### [DIRECTION]
In the material below, write out the lines from the line that contains "Click the clubs jackpot counter" to the line that contains "click(x=547, y=155)", both included, without changing anything.

##### GIVEN RECORDS #####

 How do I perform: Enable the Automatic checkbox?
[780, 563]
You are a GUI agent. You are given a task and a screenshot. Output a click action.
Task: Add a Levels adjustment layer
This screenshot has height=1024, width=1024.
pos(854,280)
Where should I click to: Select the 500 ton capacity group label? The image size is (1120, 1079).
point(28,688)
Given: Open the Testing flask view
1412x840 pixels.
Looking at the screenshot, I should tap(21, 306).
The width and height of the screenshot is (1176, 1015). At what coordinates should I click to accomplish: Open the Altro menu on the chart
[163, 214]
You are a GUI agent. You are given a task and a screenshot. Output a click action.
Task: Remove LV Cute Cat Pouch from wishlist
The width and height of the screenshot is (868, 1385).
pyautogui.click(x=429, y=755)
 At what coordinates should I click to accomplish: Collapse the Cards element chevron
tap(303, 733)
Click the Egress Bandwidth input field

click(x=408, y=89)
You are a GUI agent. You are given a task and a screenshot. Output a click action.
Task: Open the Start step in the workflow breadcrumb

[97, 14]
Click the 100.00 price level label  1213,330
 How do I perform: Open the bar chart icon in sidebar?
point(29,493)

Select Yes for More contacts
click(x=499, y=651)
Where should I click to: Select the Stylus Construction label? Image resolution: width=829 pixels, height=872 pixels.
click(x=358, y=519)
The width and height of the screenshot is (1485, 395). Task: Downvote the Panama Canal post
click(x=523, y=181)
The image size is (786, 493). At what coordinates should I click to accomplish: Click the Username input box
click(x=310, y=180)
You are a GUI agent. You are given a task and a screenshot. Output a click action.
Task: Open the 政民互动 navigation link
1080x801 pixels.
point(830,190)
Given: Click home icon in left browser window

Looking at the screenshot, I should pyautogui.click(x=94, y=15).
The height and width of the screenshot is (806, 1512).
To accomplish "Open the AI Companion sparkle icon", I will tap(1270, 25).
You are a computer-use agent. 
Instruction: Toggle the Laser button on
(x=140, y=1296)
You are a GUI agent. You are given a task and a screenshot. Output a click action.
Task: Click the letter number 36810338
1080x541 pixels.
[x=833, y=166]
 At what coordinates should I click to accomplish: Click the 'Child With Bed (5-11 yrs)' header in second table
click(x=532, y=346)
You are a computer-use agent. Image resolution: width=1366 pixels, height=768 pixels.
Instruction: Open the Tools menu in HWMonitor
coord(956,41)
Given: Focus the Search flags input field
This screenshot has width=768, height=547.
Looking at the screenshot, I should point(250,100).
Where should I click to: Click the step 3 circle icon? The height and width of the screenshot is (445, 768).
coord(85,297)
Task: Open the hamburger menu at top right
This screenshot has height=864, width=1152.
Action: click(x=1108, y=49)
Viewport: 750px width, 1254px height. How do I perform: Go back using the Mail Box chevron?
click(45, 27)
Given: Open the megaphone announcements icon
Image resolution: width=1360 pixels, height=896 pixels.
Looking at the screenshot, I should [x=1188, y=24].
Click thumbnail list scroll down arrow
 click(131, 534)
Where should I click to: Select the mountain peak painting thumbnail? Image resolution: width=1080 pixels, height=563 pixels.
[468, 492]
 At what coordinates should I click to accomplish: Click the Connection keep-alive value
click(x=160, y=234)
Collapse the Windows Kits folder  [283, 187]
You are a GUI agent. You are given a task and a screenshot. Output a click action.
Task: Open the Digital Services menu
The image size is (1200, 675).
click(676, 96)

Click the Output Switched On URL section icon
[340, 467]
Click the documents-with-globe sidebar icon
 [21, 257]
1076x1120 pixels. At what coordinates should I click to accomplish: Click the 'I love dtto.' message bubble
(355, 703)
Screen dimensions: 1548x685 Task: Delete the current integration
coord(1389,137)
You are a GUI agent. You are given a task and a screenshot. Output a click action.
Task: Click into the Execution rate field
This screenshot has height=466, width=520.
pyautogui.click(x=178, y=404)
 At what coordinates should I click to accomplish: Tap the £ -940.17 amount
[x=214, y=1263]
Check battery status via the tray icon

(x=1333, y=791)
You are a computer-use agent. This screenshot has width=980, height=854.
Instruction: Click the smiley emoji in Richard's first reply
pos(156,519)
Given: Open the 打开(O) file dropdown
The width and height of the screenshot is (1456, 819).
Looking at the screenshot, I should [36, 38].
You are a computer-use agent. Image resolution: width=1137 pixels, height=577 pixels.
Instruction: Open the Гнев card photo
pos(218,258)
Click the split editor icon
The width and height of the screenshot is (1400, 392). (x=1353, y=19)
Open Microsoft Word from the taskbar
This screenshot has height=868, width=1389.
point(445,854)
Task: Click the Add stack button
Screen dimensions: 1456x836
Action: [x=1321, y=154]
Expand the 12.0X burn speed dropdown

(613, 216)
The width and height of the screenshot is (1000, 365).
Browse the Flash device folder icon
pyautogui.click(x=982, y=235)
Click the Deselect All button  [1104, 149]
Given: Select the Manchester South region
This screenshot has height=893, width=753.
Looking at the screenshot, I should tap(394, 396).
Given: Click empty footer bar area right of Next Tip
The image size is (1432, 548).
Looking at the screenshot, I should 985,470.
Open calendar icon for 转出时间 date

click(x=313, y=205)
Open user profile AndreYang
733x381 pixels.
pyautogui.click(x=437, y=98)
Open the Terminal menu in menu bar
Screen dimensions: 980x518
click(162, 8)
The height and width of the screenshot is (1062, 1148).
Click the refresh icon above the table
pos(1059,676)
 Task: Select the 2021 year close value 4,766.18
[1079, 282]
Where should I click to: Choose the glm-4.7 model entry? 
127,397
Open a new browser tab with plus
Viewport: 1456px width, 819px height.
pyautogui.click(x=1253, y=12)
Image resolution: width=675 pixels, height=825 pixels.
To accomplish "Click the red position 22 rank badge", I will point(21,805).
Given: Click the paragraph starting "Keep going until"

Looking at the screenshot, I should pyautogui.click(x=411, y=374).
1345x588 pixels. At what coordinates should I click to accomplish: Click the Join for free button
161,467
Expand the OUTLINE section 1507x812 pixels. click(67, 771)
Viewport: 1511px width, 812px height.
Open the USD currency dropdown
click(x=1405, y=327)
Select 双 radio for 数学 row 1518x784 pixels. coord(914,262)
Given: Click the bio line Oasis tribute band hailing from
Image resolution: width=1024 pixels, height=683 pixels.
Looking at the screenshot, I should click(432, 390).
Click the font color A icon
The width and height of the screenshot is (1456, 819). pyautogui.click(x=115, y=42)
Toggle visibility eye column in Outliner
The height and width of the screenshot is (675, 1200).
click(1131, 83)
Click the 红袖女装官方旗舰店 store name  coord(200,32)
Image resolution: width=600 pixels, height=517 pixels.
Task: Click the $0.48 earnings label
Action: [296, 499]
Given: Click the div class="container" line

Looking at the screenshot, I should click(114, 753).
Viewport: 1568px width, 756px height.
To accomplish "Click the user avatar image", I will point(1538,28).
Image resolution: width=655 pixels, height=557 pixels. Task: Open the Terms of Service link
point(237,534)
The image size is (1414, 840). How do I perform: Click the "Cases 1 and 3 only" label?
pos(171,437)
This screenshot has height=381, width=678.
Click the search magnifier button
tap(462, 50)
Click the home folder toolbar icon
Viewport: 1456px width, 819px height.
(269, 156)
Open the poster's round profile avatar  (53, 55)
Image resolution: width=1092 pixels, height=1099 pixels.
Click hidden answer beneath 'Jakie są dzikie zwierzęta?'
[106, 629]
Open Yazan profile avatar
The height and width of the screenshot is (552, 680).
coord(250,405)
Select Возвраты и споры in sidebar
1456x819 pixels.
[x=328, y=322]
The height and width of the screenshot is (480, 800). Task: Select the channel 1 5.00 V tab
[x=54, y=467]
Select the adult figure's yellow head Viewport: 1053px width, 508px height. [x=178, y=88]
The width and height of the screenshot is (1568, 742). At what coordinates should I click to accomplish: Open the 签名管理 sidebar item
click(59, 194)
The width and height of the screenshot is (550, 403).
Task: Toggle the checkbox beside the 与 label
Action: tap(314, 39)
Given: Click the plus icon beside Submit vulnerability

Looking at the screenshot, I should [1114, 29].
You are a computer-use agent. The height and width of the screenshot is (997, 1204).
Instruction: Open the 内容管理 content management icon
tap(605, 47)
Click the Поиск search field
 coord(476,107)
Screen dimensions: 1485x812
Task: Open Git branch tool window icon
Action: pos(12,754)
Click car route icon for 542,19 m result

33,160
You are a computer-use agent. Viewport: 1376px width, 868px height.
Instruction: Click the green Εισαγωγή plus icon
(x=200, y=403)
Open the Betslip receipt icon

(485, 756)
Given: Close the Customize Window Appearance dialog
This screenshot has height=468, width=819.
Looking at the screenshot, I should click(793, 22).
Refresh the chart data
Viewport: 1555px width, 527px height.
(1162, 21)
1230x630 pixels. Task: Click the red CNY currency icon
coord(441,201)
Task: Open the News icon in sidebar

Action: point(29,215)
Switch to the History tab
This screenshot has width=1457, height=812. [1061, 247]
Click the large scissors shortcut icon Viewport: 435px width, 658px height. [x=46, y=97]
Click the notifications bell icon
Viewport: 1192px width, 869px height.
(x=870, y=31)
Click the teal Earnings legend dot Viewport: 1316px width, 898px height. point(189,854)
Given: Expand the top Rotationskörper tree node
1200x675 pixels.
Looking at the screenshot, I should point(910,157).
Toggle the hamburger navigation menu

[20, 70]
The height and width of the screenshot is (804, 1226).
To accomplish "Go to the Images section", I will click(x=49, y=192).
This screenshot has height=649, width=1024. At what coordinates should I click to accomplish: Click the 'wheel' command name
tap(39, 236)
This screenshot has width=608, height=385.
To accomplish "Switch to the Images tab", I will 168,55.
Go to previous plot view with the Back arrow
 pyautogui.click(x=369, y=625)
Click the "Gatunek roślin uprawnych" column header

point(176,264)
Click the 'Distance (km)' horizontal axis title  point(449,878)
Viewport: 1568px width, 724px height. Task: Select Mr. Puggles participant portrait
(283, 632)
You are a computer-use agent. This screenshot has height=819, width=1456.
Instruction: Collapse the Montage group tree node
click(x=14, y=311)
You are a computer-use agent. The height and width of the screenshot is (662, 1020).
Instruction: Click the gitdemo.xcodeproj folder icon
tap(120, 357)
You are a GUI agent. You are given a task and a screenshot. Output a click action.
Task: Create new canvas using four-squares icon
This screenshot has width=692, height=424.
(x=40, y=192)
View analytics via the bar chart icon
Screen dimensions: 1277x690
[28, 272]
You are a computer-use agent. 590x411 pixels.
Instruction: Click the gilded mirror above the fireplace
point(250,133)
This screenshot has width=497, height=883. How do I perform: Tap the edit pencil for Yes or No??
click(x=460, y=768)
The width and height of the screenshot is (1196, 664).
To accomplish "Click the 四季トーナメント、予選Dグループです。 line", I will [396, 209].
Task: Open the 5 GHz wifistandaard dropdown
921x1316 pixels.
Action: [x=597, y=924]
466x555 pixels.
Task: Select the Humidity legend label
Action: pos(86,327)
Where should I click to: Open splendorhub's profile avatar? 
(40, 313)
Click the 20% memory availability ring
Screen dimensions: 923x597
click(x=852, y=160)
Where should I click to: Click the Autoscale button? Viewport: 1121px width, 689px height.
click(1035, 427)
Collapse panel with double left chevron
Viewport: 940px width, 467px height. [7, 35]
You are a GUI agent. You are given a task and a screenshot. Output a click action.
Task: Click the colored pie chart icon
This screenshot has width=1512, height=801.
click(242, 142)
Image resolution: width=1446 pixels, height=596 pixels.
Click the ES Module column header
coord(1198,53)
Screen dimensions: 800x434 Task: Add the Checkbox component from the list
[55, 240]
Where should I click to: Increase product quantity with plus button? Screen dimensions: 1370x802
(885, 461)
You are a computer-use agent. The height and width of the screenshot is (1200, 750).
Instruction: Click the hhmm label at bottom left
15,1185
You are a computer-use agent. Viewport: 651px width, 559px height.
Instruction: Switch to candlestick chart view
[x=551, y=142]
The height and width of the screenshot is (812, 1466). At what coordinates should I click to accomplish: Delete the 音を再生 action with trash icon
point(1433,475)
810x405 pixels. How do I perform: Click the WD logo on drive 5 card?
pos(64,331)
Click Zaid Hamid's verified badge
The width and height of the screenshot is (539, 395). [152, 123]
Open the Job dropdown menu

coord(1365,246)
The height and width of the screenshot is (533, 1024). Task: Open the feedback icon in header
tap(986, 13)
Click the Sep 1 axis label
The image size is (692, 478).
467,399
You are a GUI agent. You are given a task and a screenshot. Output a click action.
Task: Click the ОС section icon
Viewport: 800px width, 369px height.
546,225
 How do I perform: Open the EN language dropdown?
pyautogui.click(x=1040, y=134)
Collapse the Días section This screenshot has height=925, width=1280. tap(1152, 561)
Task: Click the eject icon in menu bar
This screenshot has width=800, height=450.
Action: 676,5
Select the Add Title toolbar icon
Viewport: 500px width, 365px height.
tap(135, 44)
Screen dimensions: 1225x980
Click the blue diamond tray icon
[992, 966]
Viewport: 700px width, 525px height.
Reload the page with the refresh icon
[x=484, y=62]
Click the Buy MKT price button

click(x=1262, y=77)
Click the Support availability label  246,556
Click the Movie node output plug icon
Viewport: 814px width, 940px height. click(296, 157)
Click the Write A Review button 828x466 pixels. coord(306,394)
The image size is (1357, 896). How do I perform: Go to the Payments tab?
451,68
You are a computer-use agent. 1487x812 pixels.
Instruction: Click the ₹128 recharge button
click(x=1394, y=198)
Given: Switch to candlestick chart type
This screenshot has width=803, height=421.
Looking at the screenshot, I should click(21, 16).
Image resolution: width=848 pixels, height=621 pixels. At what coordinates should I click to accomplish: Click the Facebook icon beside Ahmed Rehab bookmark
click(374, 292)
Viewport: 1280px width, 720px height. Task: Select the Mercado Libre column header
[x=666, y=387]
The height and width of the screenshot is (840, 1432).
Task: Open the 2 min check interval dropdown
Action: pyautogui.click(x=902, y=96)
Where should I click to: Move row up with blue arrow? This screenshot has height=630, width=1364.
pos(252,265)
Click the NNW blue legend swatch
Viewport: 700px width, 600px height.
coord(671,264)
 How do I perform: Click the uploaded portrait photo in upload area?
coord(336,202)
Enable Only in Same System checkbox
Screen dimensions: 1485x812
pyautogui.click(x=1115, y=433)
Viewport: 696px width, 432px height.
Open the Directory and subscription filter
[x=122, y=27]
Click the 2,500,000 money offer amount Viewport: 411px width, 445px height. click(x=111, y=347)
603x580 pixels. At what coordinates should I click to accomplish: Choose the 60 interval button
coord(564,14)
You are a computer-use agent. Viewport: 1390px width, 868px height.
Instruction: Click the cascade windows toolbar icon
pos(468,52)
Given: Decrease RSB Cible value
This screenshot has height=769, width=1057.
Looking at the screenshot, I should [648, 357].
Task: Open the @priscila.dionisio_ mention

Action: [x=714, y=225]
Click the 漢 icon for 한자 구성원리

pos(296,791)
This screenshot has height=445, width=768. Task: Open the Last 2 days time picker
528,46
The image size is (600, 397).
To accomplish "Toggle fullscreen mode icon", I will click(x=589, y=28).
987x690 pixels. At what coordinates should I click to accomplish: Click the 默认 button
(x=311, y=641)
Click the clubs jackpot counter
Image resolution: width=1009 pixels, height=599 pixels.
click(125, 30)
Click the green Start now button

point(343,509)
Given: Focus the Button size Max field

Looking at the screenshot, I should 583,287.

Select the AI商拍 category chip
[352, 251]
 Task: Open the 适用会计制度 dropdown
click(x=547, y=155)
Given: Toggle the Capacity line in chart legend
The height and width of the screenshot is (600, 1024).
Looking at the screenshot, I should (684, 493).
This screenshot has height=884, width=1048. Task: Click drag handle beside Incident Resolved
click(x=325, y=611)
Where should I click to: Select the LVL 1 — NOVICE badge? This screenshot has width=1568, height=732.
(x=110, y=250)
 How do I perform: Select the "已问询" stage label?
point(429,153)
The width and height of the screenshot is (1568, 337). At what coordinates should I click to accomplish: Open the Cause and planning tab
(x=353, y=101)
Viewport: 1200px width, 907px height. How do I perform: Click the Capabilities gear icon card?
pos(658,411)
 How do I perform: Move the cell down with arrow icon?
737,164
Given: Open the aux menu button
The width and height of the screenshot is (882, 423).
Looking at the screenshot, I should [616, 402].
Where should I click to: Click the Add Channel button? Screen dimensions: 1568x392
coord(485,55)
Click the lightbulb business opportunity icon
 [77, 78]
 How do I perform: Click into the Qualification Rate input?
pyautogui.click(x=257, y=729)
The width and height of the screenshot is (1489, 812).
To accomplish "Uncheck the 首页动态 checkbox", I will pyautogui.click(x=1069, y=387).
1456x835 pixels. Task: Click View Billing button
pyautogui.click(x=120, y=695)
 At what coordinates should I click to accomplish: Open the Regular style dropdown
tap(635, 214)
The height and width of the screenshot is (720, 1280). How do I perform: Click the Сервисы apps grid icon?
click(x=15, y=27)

#####

### [RESULT OF THIS EXERCISE]
Click the clubs jackpot counter
Image resolution: width=1009 pixels, height=599 pixels.
click(125, 30)
Click the green Start now button

point(343,509)
Given: Focus the Button size Max field

Looking at the screenshot, I should 583,287.

Select the AI商拍 category chip
[352, 251]
 Task: Open the 适用会计制度 dropdown
click(x=547, y=155)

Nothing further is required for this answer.